Lastly we set a timer event to cleanup the file later. If we try and clean up right away we'll delete the file before the user can actually download it.

Reading from Excel
The next project I worked on this week involved reading an Excel file and creating a tab-delimited text file from a specified worksheet. This project involved an existing Windows Service which checked a specified directory every 30 seconds. The main method below is GetXLData(). This calls each of the needed methods to read the data and convert it. There's not a whole lot to explain here. I wasn't the principal developer on this project so I broke everything into small reusable blocks that are pretty self documenting. All the same principals discussed above (other than those specific to ASP.NET) apply here as well.
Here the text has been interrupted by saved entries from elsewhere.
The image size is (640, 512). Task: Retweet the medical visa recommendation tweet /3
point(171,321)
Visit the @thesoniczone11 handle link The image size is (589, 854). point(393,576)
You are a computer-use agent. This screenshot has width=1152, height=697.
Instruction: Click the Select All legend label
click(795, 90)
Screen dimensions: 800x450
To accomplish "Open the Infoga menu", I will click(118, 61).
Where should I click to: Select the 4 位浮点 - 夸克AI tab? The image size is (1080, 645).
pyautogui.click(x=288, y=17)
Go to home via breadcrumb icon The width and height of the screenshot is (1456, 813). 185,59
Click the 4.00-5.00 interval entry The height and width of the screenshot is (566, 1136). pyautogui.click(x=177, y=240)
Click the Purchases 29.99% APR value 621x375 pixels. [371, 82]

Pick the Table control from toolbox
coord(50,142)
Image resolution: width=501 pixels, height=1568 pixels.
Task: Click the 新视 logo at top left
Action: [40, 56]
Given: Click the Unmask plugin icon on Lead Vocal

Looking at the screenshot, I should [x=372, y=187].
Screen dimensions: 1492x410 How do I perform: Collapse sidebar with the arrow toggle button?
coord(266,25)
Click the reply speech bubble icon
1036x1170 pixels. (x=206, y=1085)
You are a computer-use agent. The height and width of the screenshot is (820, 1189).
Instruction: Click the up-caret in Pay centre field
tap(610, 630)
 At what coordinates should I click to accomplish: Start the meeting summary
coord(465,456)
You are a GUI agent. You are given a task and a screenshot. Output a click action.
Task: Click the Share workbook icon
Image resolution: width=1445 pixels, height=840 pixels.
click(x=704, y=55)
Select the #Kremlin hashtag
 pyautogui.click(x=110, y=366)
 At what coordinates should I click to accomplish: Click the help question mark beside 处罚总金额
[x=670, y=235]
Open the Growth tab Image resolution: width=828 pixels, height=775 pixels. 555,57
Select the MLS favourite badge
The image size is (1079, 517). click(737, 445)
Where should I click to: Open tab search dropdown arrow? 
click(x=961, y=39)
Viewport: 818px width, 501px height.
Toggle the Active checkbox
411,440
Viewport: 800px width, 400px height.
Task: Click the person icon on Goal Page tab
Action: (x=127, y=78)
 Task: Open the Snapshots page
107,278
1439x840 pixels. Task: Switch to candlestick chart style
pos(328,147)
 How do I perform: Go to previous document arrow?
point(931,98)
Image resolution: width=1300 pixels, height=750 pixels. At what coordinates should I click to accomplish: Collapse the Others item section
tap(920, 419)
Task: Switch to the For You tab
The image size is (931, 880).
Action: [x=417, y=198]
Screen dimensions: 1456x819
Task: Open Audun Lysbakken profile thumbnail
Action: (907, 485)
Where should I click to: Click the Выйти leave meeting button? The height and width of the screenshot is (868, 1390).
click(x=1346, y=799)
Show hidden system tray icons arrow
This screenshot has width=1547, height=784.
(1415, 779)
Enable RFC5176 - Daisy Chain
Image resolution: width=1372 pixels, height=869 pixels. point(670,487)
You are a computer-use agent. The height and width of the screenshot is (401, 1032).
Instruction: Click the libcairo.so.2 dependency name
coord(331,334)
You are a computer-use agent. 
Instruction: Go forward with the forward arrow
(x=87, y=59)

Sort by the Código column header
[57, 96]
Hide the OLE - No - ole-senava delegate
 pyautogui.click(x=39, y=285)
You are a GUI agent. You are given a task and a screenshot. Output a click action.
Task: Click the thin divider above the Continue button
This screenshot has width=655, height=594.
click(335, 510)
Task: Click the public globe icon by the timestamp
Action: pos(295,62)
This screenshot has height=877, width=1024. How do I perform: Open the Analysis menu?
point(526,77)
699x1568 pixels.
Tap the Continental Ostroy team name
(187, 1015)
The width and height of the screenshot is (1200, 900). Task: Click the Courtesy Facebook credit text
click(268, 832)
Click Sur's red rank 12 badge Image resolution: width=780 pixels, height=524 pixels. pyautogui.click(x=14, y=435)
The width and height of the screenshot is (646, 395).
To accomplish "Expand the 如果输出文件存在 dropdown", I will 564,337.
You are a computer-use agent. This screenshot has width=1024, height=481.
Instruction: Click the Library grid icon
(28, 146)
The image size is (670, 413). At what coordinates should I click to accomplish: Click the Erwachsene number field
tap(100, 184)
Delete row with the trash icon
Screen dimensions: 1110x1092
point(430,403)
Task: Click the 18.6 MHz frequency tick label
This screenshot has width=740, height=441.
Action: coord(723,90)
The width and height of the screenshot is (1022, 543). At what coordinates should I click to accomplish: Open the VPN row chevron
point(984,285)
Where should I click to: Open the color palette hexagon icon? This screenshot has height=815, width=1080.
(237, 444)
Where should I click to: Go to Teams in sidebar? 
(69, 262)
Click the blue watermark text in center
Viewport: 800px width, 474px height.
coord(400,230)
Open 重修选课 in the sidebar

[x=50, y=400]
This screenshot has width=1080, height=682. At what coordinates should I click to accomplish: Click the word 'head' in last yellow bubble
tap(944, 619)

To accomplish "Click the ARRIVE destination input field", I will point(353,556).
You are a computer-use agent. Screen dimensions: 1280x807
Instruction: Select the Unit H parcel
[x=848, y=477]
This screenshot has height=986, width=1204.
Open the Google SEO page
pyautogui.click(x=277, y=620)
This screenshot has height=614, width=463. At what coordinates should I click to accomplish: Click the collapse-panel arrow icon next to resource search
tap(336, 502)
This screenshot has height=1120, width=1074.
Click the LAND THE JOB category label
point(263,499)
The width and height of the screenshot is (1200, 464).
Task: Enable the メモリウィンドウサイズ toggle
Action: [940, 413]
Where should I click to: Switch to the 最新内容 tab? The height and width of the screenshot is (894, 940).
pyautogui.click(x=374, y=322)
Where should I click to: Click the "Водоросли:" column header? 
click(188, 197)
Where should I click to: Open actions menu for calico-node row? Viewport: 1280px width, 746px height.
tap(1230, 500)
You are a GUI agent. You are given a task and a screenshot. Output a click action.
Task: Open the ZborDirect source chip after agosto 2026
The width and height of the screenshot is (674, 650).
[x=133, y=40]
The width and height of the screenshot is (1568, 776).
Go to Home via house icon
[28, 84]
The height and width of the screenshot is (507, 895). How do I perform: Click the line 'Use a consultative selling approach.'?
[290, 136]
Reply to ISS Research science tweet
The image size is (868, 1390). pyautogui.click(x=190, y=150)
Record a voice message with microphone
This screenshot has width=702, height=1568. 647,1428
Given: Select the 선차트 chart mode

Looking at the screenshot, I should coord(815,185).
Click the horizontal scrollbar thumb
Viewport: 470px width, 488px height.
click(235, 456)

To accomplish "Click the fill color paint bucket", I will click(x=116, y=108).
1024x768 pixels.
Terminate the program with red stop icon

protected string XLFilePath
{
    get { return BaseFilePath 
        + ConfigurationManager.AppSettings["XLFilePath"]; }
}
protected string XLTextFilePath
{
    get { return BaseFilePath 
        + ConfigurationManager.AppSettings["XLTextFilePath"]; }
}
protected string XLWorksheetName
{
    get { return ConfigurationManager.AppSettings["XLWorksheetName"]; }
}
protected string LogFilePath
{
    get { return BaseFilePath 
        + ConfigurationManager.AppSettings["LogFile"]; }
}
protected string BaseFilePath
{
    get 
    { 
#if DEBUG
        return ConfigurationManager.AppSettings["BaseFilePath.Local"];
#else
        return ConfigurationManager.AppSettings["BaseFilePath"]; 
#endif
    }
}
 
protected override void OnStart(string[] args)
{
    WriteToLog("Service Started");
    timer.Elapsed += new ElapsedEventHandler(timer_Elapsed);
    timer.Interval = TimeSpan.FromMinutes(RefreshRateMinutes).TotalMilliseconds;
    timer.Start();
}
 
void timer_Elapsed(object sender, ElapsedEventArgs e)
{
    GetXLData();
}
 
protected void GetXLData ()
{
    String header = String.Empty;
    String data = String.Empty;
 
    try
    {
        using ( OleDbConnection conn = new OleDbConnection( 
            String.Format( "provider=Microsoft.Jet.OLEDB.4.0; " +
                "data source={0};Extended Properties='Excel 8.0;HDR=YES;'", 
                    XLFilePath ) ) )
        {
            DataTable dt = XLGetWorksheetColumns( conn, XLWorksheetName );
            header = XLConvertColumnsToText( dt );
 
            using ( OleDbDataReader rdr = XLGetWorksheetDataReader( 
                conn, XLWorksheetName ) )
            {
                if ( rdr != null )
                {
                    data = XLConvertDataToText( rdr );
                }
            }
        }
 
        if ( File.Exists( XLTextFilePath ) )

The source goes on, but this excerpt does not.